Заручившись поддержкой руководителей Советского государства, Филипп Кузьмич с радостным настроением возвратился в Саранск, где находился штаб формируемого им Особого Донского корпуса. Для комплектования корпуса Миронов решил прежде всего использовать уроженцев Дойской области, бежавших от Деникина. С этой целью он обратился с воззванием «К беженцам Донской области»: «В прошлом году многих из вас красновская контрреволюционная волна заставила оставить родные степи и хаты. Много пришлось пережить и выстрадать. Обратный революционный шквал в январе растрепал кажущуюся мощь красновщины, и то, что он завоевывал долгими месяцами и ценою десятков тысяч тел обманутого казачества, пришлось сдать в течение двух-трех недель. Вы вернулись в свои углы, правда, разоренные, но все-таки в свои. В своей же хате и дым сладок.

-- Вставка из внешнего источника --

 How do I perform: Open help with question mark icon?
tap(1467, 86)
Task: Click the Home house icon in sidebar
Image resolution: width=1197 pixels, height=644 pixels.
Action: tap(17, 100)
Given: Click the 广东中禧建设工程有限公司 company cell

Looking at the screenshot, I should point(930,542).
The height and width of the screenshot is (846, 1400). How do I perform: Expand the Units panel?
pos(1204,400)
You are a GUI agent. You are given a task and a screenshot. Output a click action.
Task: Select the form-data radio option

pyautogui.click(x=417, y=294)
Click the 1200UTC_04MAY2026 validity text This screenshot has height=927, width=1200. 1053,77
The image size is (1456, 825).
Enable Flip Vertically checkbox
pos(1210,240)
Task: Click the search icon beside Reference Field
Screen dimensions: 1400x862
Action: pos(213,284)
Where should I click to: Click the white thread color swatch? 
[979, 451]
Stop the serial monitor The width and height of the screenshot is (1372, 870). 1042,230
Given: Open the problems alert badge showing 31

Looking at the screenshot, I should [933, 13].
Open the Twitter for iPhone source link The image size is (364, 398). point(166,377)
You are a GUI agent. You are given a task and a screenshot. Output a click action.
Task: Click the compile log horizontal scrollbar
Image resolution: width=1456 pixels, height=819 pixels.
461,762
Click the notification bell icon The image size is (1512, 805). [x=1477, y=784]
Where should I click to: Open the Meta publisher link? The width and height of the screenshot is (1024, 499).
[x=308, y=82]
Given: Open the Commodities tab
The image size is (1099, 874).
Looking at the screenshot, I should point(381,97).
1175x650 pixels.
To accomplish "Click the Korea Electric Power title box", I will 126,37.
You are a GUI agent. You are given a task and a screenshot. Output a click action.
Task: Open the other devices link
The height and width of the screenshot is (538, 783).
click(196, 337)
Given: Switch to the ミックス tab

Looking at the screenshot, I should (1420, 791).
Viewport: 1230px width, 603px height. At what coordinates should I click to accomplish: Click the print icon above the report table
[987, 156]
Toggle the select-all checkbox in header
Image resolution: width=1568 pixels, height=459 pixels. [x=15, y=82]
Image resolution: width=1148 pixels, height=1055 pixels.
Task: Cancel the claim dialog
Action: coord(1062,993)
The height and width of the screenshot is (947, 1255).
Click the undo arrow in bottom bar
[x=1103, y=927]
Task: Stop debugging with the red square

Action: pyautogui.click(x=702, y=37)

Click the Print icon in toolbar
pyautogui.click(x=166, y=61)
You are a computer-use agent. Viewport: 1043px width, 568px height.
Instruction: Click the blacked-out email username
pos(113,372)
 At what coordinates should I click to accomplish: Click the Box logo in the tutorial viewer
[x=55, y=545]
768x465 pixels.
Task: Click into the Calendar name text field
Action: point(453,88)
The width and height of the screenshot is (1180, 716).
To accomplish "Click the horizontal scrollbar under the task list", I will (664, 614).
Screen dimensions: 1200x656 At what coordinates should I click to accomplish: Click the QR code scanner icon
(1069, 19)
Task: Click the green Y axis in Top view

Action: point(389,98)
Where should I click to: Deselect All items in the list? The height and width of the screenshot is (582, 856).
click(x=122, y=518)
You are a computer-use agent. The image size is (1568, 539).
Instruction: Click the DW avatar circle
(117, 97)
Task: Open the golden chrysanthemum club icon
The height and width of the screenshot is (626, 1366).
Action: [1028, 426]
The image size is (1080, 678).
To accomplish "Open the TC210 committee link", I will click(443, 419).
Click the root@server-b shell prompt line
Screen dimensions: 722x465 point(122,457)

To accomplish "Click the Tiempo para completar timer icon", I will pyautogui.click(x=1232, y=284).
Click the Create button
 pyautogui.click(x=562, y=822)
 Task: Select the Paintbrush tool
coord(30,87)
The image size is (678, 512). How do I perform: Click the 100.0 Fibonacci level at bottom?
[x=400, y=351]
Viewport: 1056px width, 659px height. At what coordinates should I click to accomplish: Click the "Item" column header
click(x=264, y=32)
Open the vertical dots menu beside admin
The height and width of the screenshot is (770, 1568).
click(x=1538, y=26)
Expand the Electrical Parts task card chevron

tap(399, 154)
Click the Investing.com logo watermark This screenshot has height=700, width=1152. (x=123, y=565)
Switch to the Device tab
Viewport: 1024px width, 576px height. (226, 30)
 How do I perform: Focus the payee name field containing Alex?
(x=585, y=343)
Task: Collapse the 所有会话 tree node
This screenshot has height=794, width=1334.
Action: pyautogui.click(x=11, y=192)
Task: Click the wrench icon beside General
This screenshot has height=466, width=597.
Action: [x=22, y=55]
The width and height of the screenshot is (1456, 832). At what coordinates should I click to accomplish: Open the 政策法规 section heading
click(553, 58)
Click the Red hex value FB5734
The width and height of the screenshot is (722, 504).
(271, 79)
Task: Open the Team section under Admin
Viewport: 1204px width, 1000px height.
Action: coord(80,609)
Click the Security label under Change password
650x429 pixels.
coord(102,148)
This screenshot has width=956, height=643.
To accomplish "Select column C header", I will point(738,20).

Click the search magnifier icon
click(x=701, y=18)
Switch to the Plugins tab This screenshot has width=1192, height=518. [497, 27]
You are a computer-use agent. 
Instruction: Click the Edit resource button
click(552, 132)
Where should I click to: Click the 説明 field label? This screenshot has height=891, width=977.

Наша расхлябанность и разнузданность создали генерала Деникина и вновь пришлось всем нам искать убежища в чужих краях. Но этот второй раз и будет разом последним. Если одолеет генерал Деникин — спасения никому нет».

Филипп Кузьмич призывал всех казаков: «…невзирая на свои годы, лишь бы были крепкие руки, да меткий, верный глаз, все под ружье, все под Красное знамя труда, которое вручает мне сегодня революция. Только дружным усилием и натиском, только дружным откликом на мой зов мы сломим тех, кто изгнал нас. Только тогда мы, а не они, прислоним их к стенке».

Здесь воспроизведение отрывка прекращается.